De vrouw haalde haar schouders op terwijl ze langs de potten liep. De donkere practicus knikte. De reusachtige Noordman stond er alleen maar.

‘Waar mijn reizen me ook heen voerden!’ grinnikte Goyle, alsof iedereen met hem had meegelachen. ‘En ik heb er nog meer! Het is een drukke tijd geweest, moet ik zeggen!’ Hij veegde een traan van pret uit zijn oog terwijl hij naar de tafel midden in de kamer liep. Het leek wel alsof hij alles amusant vond, zelfs het ding dat op tafel lag. ‘Maar wat is dit allemaal? Een lijk, als ik me niet heel sterk vergis!’ Goyle keek scherp op, met fonkelende ogen. ‘Een lijk? Een sterfgeval in de stad? Als superieur van Adua valt dat toch zeker onder mij?’

Glokta maakte een buiging. ‘Natuurlijk. Ik wist niet dat u er al was, superieur Goyle. Bovendien vond ik dat de ongebruikelijke omstandigheden van dit…’

‘Ongebruikelijk? Ik zie niets ongebruikelijks.’ Glokta zweeg even. Wat voor spelletje speelt die grinnikende idioot?

‘U vindt toch vast ook dat het geweld hier… uitzonderlijk te noemen is.’

Goyle haalde theatraal zijn schouders op. ‘Honden.’

‘Honden?’ vroeg Glokta, die zich niet kon inhouden. ‘Huishonden die wild zijn geworden, denkt u, of wilde honden die over de muur zijn gekomen?’

De superieur glimlachte alleen maar. ‘Wat je wilt, inquisiteur. Wat je wilt.’
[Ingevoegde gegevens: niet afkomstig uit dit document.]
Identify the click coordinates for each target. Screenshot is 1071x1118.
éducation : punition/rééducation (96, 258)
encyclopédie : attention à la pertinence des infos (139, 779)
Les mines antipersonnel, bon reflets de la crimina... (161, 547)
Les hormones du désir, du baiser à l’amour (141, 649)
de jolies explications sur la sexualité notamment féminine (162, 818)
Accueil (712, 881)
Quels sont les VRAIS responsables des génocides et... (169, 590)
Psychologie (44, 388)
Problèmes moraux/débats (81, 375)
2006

‘Ik vrees dat het echt geen honden kunnen zijn geweest,’ begon de Adeptus Fysicus pompeus uit te leggen. ‘Ik vertelde net aan inquisiteur Glokta… die beten hier, op de huid hier, ziet u? Dat zijn ongetwijfeld mensenbeten…’

De vrouw sjokte weg bij de potten, steeds dichter naar Kandelau toe, en ze boog zich voorover tot haar masker zich nog maar op een paar duim afstand van zijn snavelneus bevond. Hij liet zijn stem wegsterven. ‘Honden,’ fluisterde ze, en vervolgens blafte ze in zijn gezicht.
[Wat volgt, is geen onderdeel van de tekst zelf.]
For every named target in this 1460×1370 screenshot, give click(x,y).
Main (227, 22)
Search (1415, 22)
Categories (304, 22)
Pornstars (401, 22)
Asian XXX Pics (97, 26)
De adeptus sprong achteruit. ‘Nou, ik neem aan dat ik me kan vergissen… natuurlijk…’ Hij liep achteruit tegen de enorme borstkas van de Noordman aan, die met verrassend veel snelheid recht achter hem was opgedoken. Kandelau draaide zich langzaam om en keek met grote ogen op.

‘Honden,’ verklaarde de reus.

‘Honden, honden, honden,’ neuriede de zuiderling met een zwaar accent.
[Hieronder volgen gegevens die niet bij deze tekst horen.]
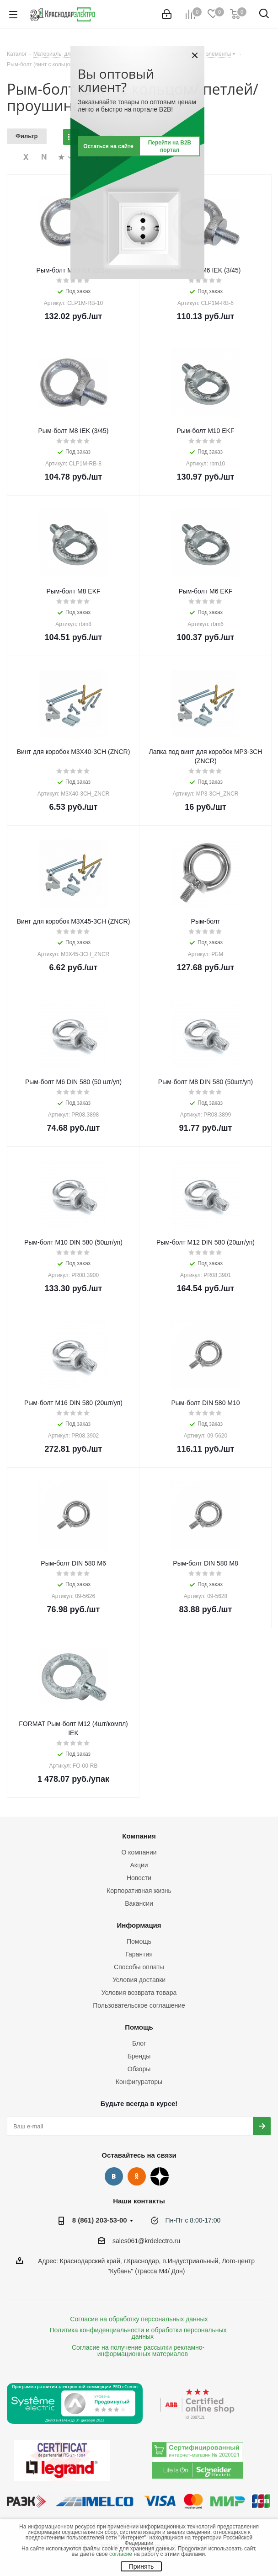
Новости (139, 1877)
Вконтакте (114, 2176)
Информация (139, 1925)
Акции (139, 1865)
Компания (139, 1836)
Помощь (139, 1941)
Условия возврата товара (139, 1992)
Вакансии (139, 1903)
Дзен (159, 2176)
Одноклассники (137, 2176)
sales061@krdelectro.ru (146, 2241)
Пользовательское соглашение (139, 2005)
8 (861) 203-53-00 (99, 2220)
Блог (139, 2043)
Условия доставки (139, 1979)
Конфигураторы (139, 2081)
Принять (141, 2566)
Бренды (139, 2056)
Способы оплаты (139, 1967)
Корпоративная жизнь (139, 1890)
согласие (120, 2554)
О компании (138, 1852)
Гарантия (139, 1954)
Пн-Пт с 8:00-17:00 (193, 2220)
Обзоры (139, 2069)
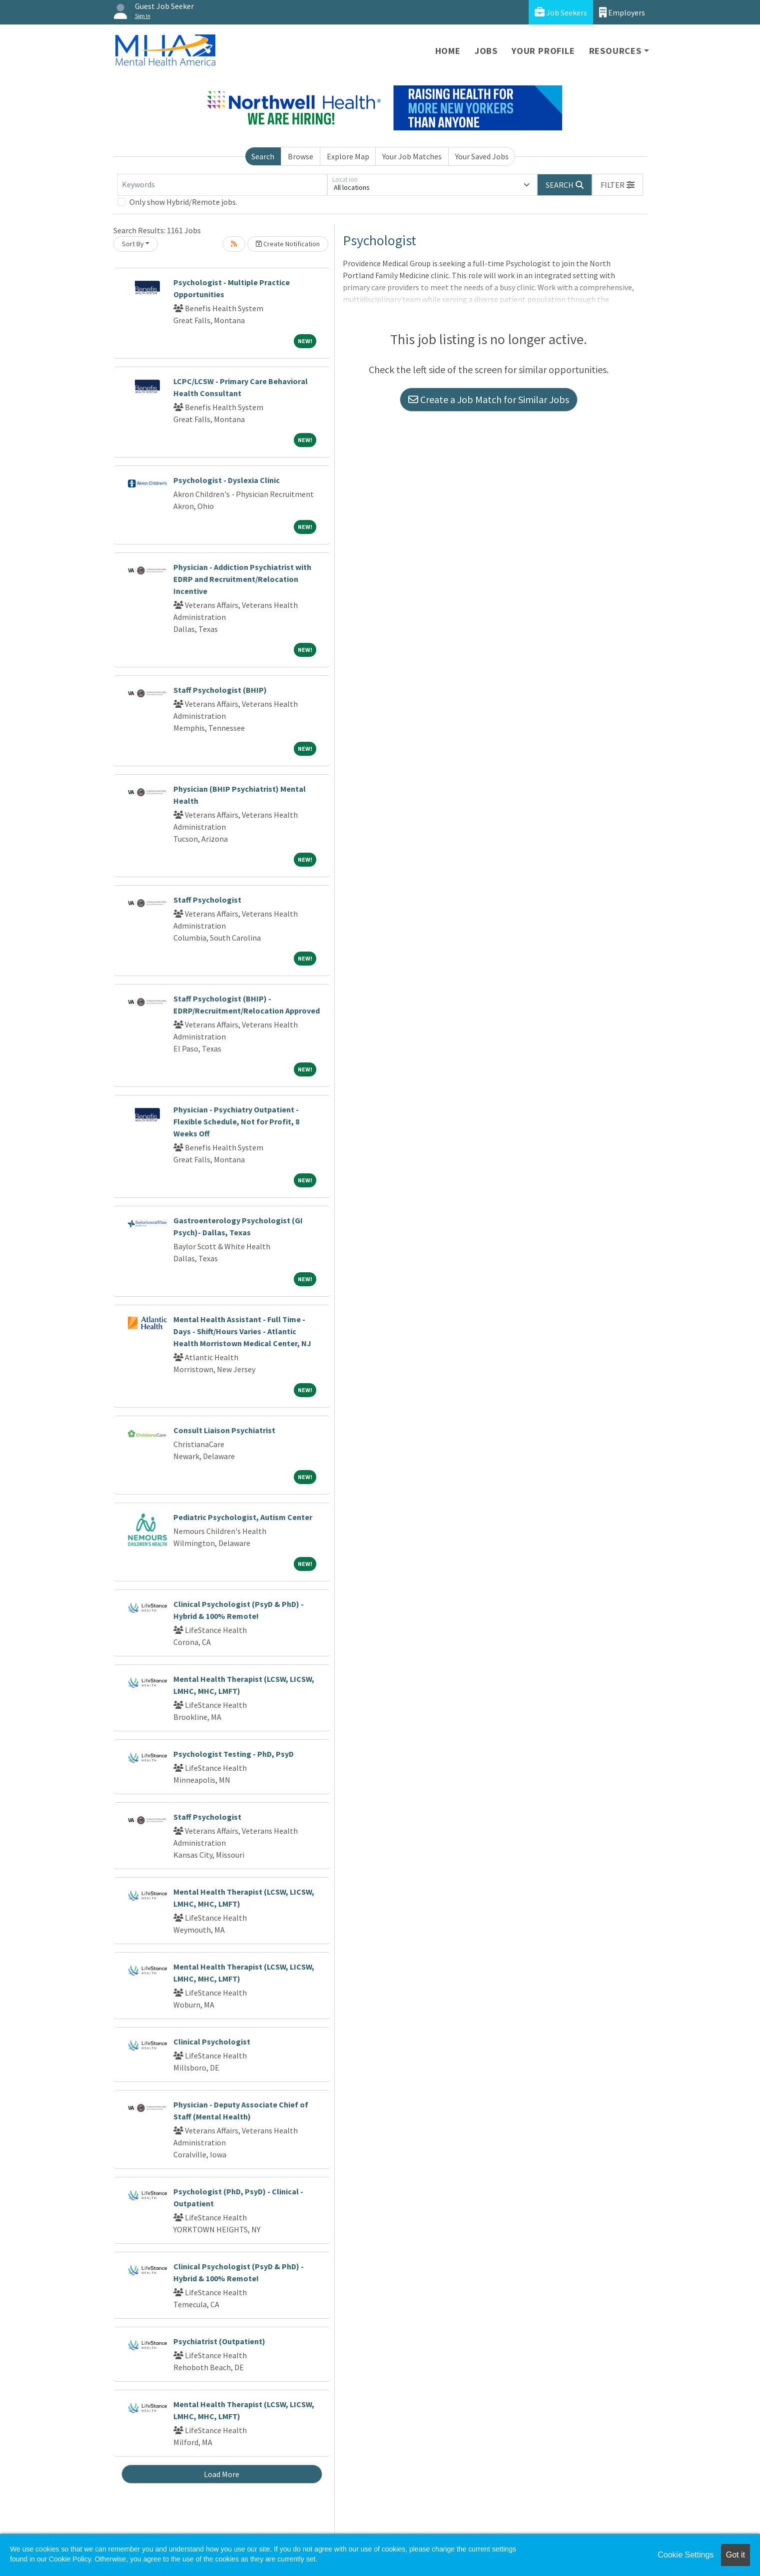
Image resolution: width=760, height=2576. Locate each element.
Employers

‘Natuurlijk,’ piepte Kandelau, ‘honden, natuurlijk, wat dom van me!’

‘Honden!’ riep Goyle uitgelaten, met zijn handen in de lucht. ‘Het mysterie is opgelost!’ Tot Glokta's verbazing begonnen twee van de drie practici beleefd te applaudisseren. De vrouw klapte niet. Nooit gedacht dat ik superieur Kalyne zou gaan missen, maar plotseling krijg ik een nostalgische bui. Goyle draaide langzaam rond en maakte een diepe buiging. ‘Mijn eerste dag hier, en ik rol nu al lekker in mijn werk! Dit mag u begraven,’ zei hij met een brede glimlach naar de ineenkrimpende adeptus en een handgebaar naar het lijk. ‘Dat is maar beter, hè?’ Hij keek naar de Noordman. ‘Terug naar de modder, zoals ze in jouw land zeggen!’

De gigantische practicus gaf er geen enkel blijk van dat iemand iets had gezegd. De Kantic stond daar en draaide de ring in zijn oor steeds rond. De vrouw tuurde naar het karkas op tafel, snuffelend door haar masker. De Adeptus Fysicus stond achteruit tegen zijn potten gedrukt terwijl het zweet van hem af gutste.

Genoeg van die onzin. Ik heb werk te doen. ‘Nou,’ zei Glokta stijfjes, strompelend naar de deur, ‘het mysterie is opgelost. Dan hebt u mij niet meer nodig.’

Superieur Goyle draaide zich om en keek hem aan, en zijn goede bui was ineens over. ‘Nee!’ siste hij, terwijl zijn woedende oogjes bijna uit zijn hoofd puilden. ‘We hebben jou… niet meer nodig!’